A subset of the population is measured for some trait or characteristic. From the sample, we hope to refer back to the population. We want to move from anecdote (case histories) to possible generalizations of use to the reference population (all patients with these symptoms). How we sample from the reference population limits our ability to generalize. We need a representative sample: simple to define, hard to achieve.

Statistics becomes necessary if we want to infer something about the entire populations. (Which is usually the point of doing a study!!) Typically tens to thousands of individuals are measured. But in addition, HOW we obtain the sample of individuals from the reference population is CRITICAL.

Kinds of sampling include (adapted from Box 1, Tyrer and Heyman 2016; see also McGarvey et al 2016)

Probability sampling

  • random
  • stratified
  • blocking
  • clustered
  • systematic

Nonprobability sampling

  • convenience, haphazard
  • judgement
  • quota
  • snowball

For an exhaustive, authoritative look at sampling, see Thompson (2012).

How can samples be obtained?

Sampling from a population may be convenient. For one famous example, consider the Bumpus data set. (We introduced this data set in Question 5, Chapter 5.) So the legend goes, Professor Bumpus was walking across the campus of Brown University, the day after a severe winter storm, and came across a number of motionless house sparrows on the ground. Bumpus collected the birds and brought them to his lab. Seventy-two birds recovered; 64 did not (Table1).

Table 1. A subset of Bumpus data set, summarized by sex of birds.

House sparrowsLivedDied
Female2128
Male5136

Bumpus reported differences in body size that correlated with survival (Bumpus 1899), and this report is often taken as an example of Natural Selection (cf. Johnston et al 1972). The Bumpus dataset is clearly convenience sampling. It’s also a case study: a report of a single incident. But given that is is a large sample (n = 136), it is tempting to use the data to inform about about possible characteristics of the birds that survived compared with those that perished.

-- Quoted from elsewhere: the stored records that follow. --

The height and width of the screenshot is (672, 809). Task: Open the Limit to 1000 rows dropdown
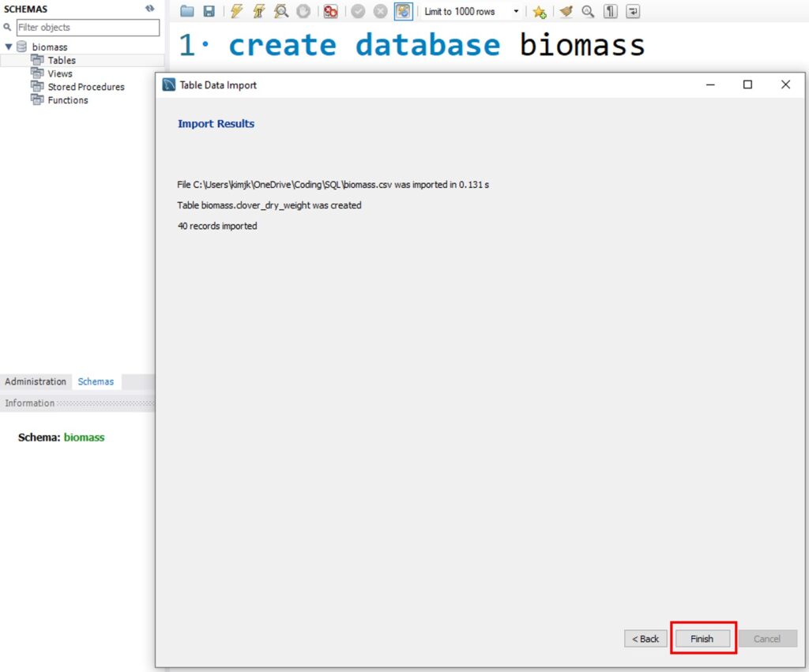(516, 11)
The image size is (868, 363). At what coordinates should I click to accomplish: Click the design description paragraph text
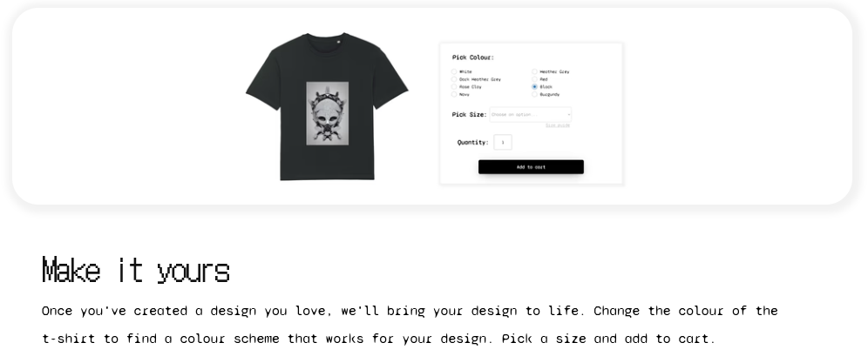click(410, 325)
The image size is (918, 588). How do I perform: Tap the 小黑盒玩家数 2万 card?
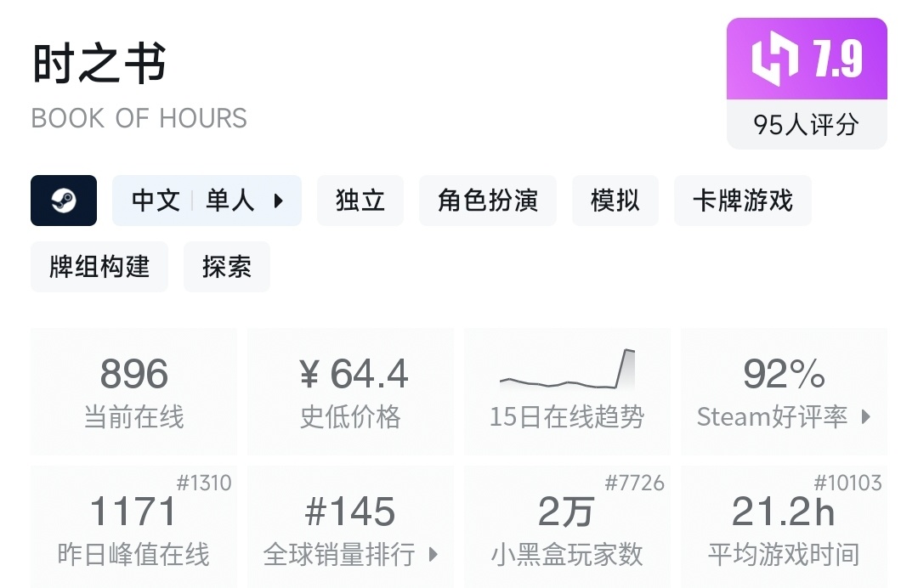[x=567, y=527]
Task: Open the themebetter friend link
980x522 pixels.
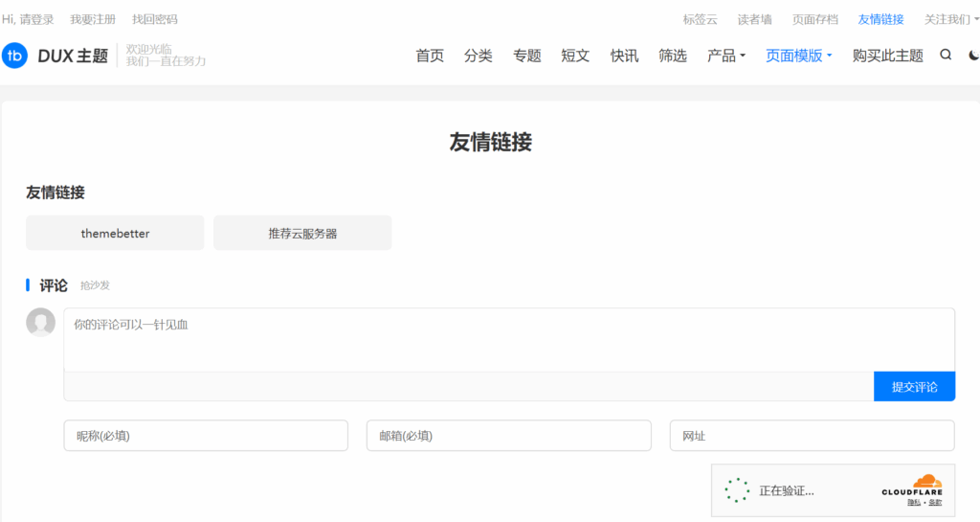Action: [115, 233]
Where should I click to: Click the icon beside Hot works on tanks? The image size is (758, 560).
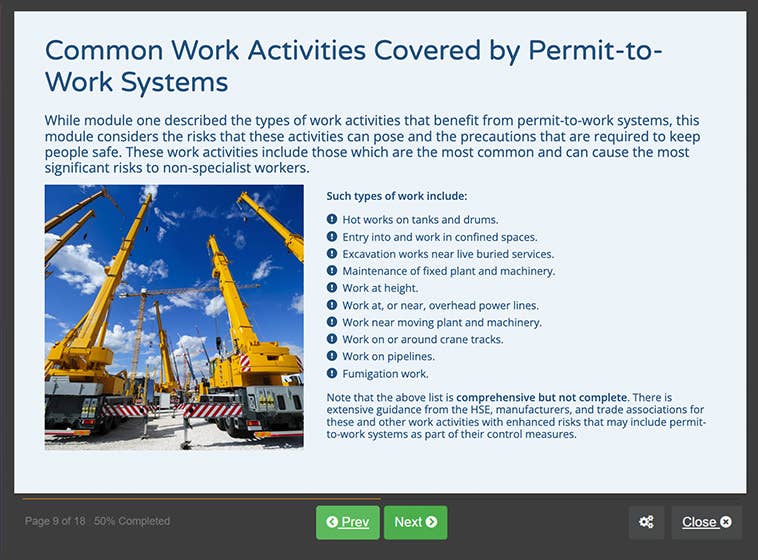coord(332,220)
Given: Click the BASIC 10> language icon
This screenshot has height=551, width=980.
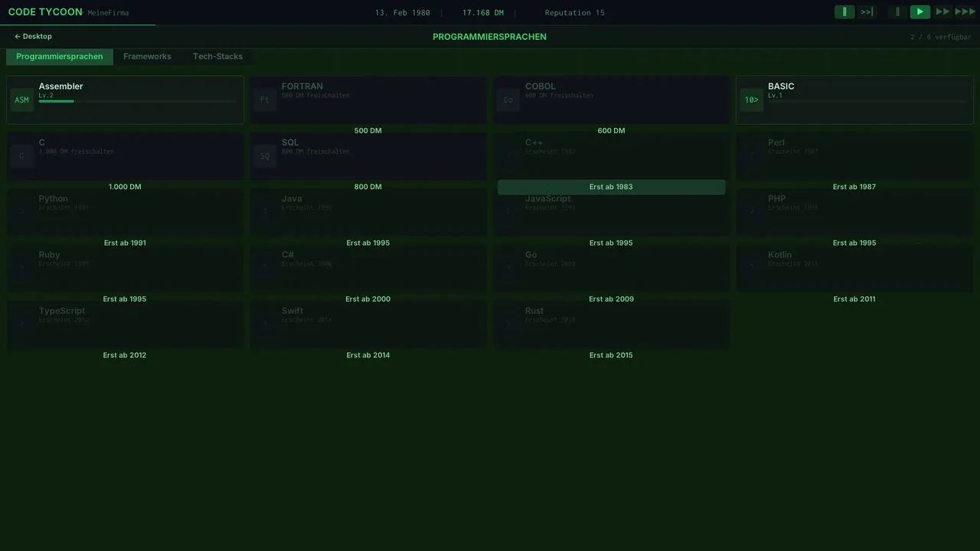Looking at the screenshot, I should coord(752,100).
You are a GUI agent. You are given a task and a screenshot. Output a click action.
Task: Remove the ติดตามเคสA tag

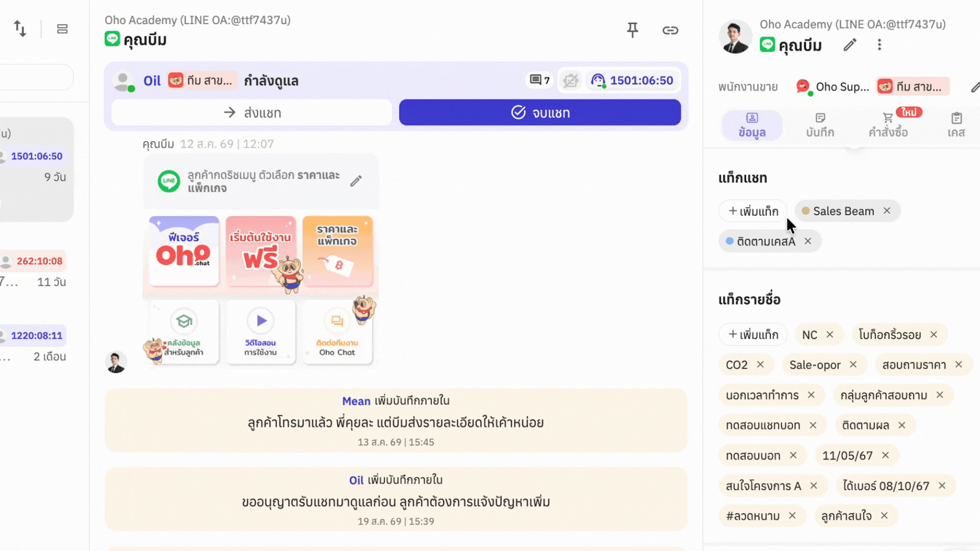click(x=808, y=241)
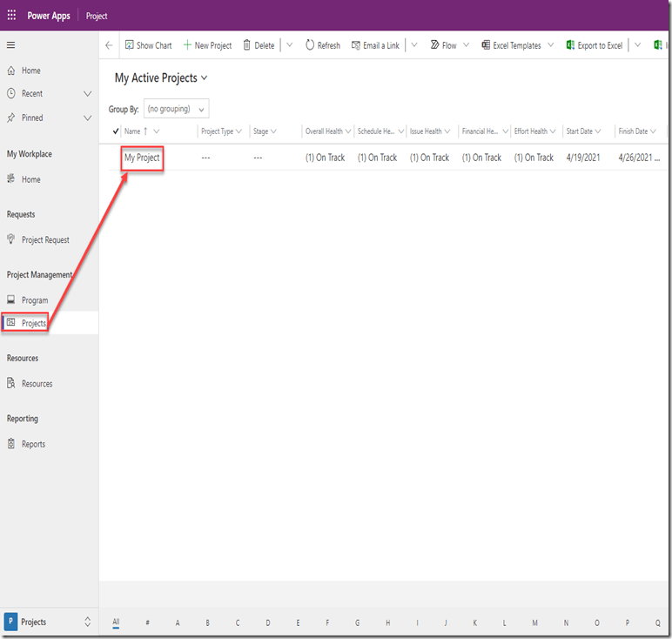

Another way we collect samples from populations is best termed haphazard. In graduate school I got the opportunity to study locomotor performance of whiptail lizards (Aspidoscelis tigris, A. marmoratus, genus formerly Cnemidophorus**) across a hybrid zone in the Southwest United States (Dohm et al. 1998). During the day we would walk in areas where the lizards were known to occur and capture any individual we saw by hand. (This would sometimes mean sticking our hands down into burrows, which was always exciting — you never really knew if you were going to find your lizard or if you were going to find a scorpion, venomous spider, or …) Lizards collected were returned to the lab for subsequent measures. Clearly, this was not convenience sampling; it involved a lot of work under the hot sun. But just as clearly, we could only catch what we could see and even the best of us would occasionally lose a lizard that had been spotted. Moreover, one suspects we missed many lizards that were present, but not in our view. Lizards that were underground at the time we visited a spot would not be seen nor captured by us; individual lizards that were especially wary of people (Bulova 1994) would also escape us. In other words, we caught the lizards that were catchable and can only assume (hope?) that they were representative of all of these lizards. Applying a grid or quadrant system to the area and then randomly visiting plots within the grid or quadrant might help, but still would not eliminate the potential for biased sampling we faced in this study.

Quota sampling implies selection of subjects by some specific criteria, weighted by the proportions represented in the population. It’s different from stratified sampling because there is no random selection scheme: subjects are selected based on matching some criteria, and collection for that group stops when the sample number matches the proportion in the population. Consider our vitamin supplement survey. If student population at Chaminade University was the reference population, and we have enough money to survey 100 students, then we would want a sample of 70 women students and 30 male students, representing the proportions of the student population.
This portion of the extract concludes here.